* _EXERCISE INSTRUCTIONS_:
Let the answer be the lines from the one with "The width and height of the screenshot is (1183, 593)." to the end of the entries, copied exactly with both boundary lines kept.

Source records
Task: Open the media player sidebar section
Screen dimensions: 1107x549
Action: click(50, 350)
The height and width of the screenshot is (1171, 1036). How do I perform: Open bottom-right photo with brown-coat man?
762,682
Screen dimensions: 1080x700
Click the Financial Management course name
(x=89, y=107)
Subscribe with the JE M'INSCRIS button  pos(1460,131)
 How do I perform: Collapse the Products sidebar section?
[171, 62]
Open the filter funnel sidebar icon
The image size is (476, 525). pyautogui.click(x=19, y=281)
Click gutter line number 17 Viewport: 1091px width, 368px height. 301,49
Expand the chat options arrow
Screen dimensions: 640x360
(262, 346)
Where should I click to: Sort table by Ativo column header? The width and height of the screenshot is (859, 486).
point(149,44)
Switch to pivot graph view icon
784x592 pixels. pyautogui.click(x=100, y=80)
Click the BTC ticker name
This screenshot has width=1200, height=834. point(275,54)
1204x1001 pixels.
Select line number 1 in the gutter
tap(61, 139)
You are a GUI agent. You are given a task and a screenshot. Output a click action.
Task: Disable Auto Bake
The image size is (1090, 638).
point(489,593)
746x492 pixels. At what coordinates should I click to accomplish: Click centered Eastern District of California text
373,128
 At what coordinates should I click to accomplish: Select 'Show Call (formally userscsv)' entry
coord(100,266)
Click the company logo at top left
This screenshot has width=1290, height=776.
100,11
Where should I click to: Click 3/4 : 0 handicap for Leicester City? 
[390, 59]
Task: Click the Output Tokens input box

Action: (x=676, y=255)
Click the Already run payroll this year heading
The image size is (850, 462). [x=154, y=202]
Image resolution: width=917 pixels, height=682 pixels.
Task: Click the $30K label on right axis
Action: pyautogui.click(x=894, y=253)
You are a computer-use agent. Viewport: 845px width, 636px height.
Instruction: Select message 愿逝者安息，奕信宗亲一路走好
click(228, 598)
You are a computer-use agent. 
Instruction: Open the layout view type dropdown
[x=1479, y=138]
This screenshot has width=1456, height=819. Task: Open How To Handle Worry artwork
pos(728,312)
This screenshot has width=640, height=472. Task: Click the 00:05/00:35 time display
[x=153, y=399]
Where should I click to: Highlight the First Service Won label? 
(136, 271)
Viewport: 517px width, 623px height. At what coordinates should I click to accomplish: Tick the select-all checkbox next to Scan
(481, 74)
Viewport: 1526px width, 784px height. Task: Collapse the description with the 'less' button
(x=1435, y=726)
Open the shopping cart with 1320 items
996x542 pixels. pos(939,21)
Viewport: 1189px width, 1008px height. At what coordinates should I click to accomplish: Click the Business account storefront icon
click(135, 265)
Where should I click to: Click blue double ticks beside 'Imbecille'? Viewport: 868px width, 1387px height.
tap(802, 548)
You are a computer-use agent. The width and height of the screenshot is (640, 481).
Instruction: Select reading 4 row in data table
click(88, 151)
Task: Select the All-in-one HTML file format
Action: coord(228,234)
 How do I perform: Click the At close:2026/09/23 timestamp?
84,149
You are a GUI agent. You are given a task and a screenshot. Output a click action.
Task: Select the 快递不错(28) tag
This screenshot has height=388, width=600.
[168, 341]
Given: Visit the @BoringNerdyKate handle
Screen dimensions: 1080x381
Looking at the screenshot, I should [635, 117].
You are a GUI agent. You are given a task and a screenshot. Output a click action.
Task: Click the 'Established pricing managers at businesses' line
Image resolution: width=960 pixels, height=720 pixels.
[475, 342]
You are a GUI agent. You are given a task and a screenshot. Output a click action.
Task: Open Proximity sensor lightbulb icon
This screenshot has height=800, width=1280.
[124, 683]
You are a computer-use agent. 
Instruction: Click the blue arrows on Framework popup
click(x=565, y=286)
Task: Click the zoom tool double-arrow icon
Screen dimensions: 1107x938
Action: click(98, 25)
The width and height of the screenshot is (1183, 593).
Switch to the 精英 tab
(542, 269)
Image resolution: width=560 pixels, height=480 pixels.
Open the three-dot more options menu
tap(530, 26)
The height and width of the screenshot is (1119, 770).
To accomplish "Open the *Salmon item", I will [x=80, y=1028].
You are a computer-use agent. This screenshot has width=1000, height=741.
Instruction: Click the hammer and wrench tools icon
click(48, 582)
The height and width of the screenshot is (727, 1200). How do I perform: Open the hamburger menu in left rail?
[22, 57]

* _WRITTEN RESPONSE_:
The width and height of the screenshot is (1183, 593).
Switch to the 精英 tab
(542, 269)
Image resolution: width=560 pixels, height=480 pixels.
Open the three-dot more options menu
tap(530, 26)
The height and width of the screenshot is (1119, 770).
To accomplish "Open the *Salmon item", I will [x=80, y=1028].
You are a computer-use agent. This screenshot has width=1000, height=741.
Instruction: Click the hammer and wrench tools icon
click(48, 582)
The height and width of the screenshot is (727, 1200). How do I perform: Open the hamburger menu in left rail?
[22, 57]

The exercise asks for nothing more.